Design district.Canadian real estate rents rose 15.4%. Statistics Canada and the Canadian Housing Mortgage Corporation jointly released a report revealing the proportion of Canadian properties owned by overseas residents.Please Visit: Design district to Get Your VVIP Registration Today!

The results show that properties purchased by overseas buyers in Toronto and Vancouver are more expensive than those of local residents. Data show that among all types of residential properties, there are the largest number of overseas buyers who own apartment buildings. Statistics Canada believes this has something to do with the fact that apartments are cheap, regularly managed and easy to manage.

Data show that 3.4% of residential properties in Toronto are held by overseas residents, accounting for 3% of the total property value. In Toronto and surrounding areas, the average price of a detached house owned by overseas residents is C $944100, 12.3% higher than the average price bought by local buyers ($840600). In terms of the median rent for an one-bedroom apartment (condo), Toronto costs an average of $2ji020, up 15.4% from a year ago, while Vancouver’s average is $2ji0000, the third highest is BC’s Burnaby, with an average of $1jue 430, Montreal $1jue 310 and Ontario’s Barrie $1260.

Figures released earlier this month by Urbanation, a Toronto-based real estate consulting firm, also showed that in the fourth quarter of last year, the average monthly rent for an apartment (condo) in the GTA area was $21,166, compared with $2392 in the city of Toronto. Over the past year, apartment rents in Toronto have risen 9.1%, while the number of available rental units has fallen by 11%, while the number of newly listed apartments has fallen by 16%, indicating that the Toronto rental market has become increasingly tight, according to Urbanation’s analysis.
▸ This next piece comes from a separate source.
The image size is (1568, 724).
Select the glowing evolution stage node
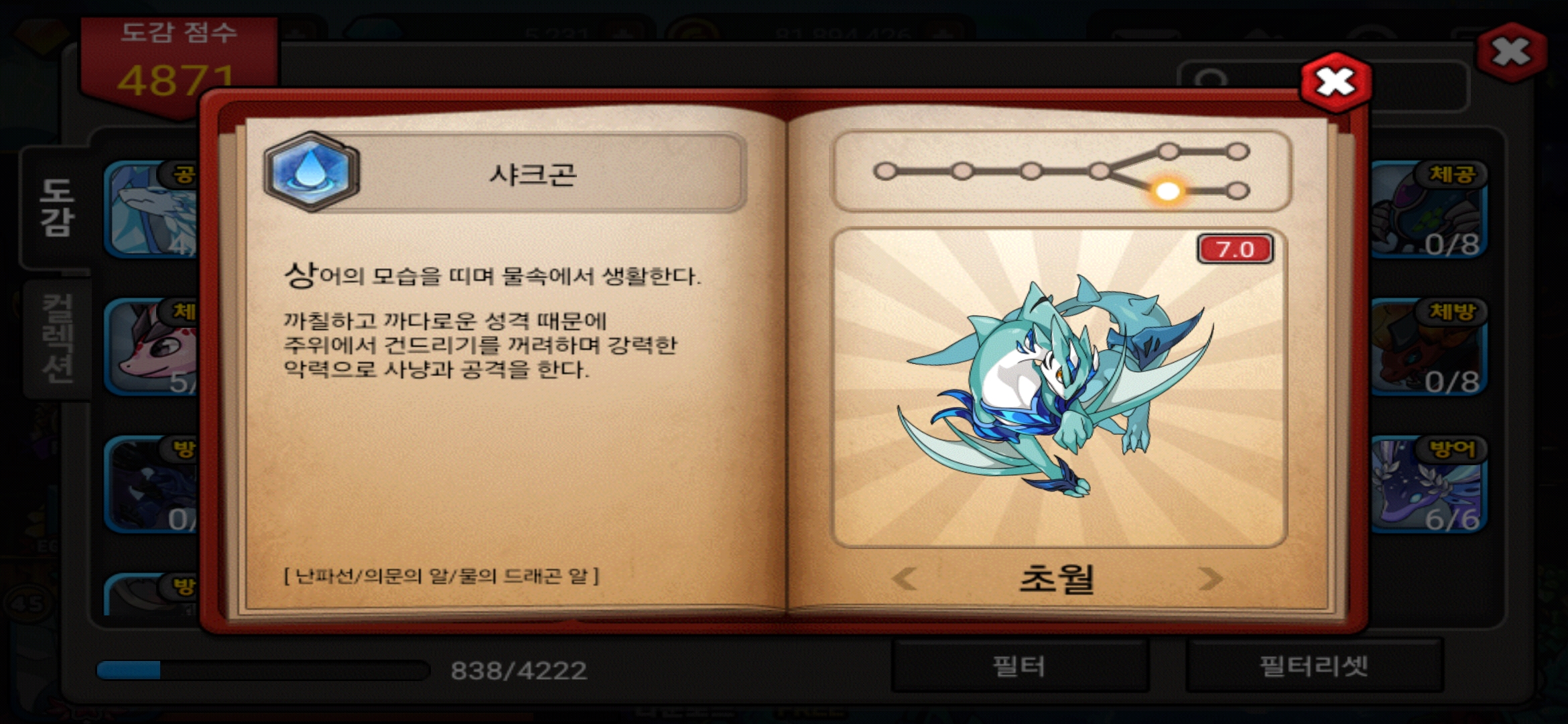click(x=1167, y=191)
Toronto property in Canada increased by 26% last year, with great investment potential. Sales figures released by TREB of the Toronto Real Estate Bureau in January 2017 show that overall house prices in the Toronto area this year are 22.3% higher than in the same period in 2016, while sales are up 11.8%. While house prices are rising, housing inventory is falling, with new housing falling by 17.6% and existing housing by 49.5%. This means that the current Toronto real estate market has been in short supply, real estate still has a huge room for appreciation.

And the vacancy rate in Toronto is extremely low, only 1.3%. The extremely low vacancy rate is also the guarantee of real estate rental income to a certain extent. The return on rent in the Toronto area can be up to 6%, thanks to a stable rental market. Real estate projects in high-quality school districts will bring higher rental income.
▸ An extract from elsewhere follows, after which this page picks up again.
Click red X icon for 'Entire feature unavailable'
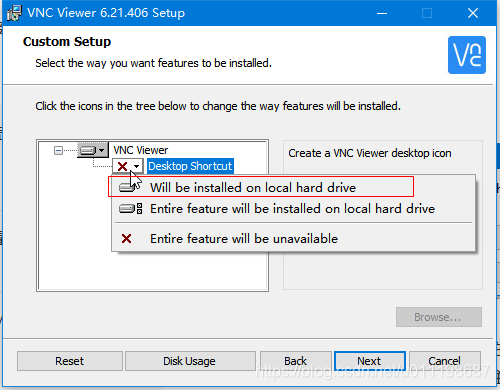The image size is (500, 390). click(x=126, y=238)
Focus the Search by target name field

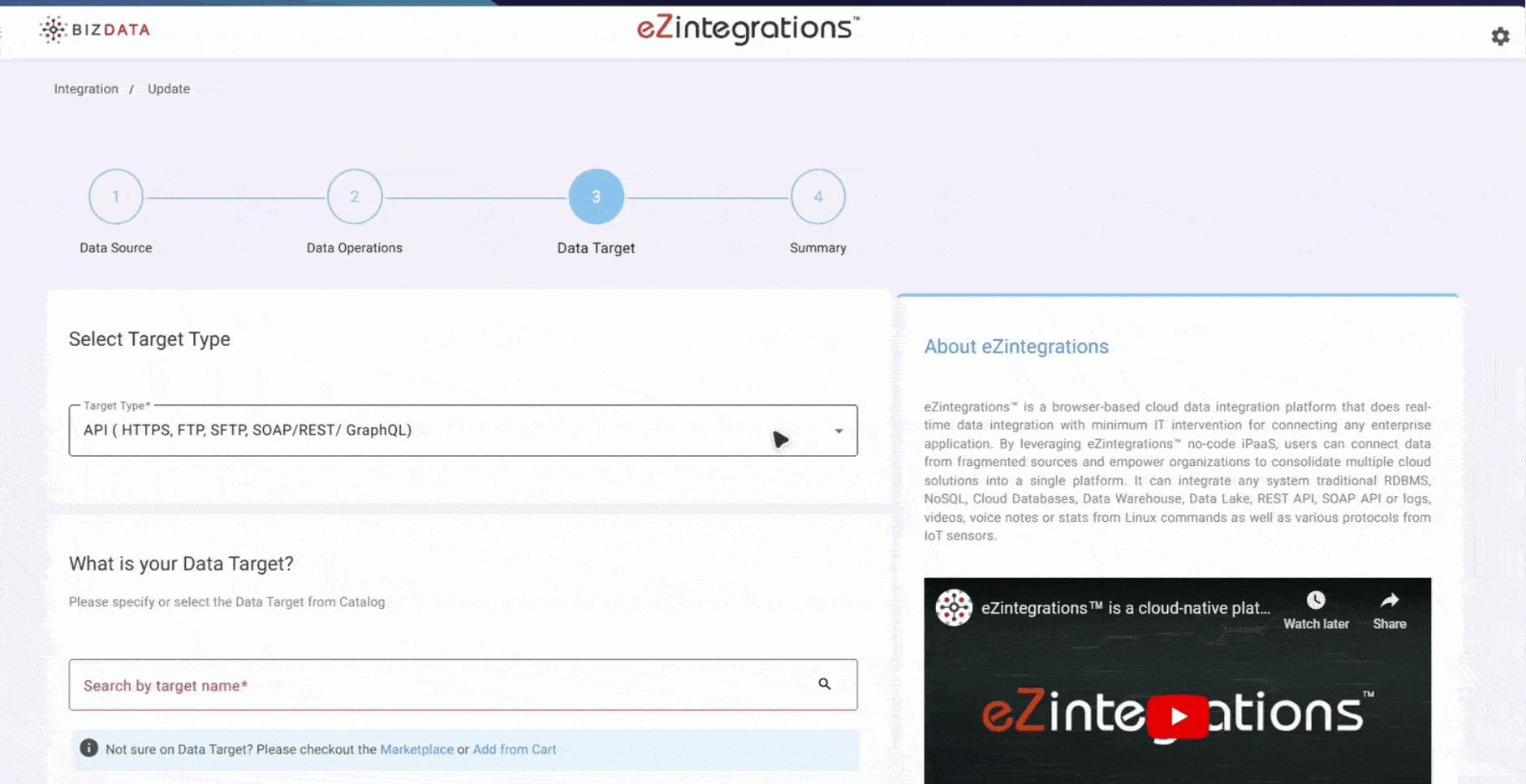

At present, there are road platforms that are also available for high-quality real estate in the Toronto area, such as the Concord Canada House project recommended to you today as a gift for Canada’s National Day.

The project is located in Spadina Ave, next to CN Tower in Toronto, one of the noblest and richest areas along the lake in the city center, only 3 minutes from Chinatown and 10 minutes from Financial Street. The project is close to the Gardiner highway and is a few minutes’ drive to the Lake Island Airport. The transportation is extremely convenient. 1 minute walk to CN Tower and Bremner Blvd Stop,2 minutes walk to future RailDeck Par, and only 3 minutes walk to Ontario Lakeside area.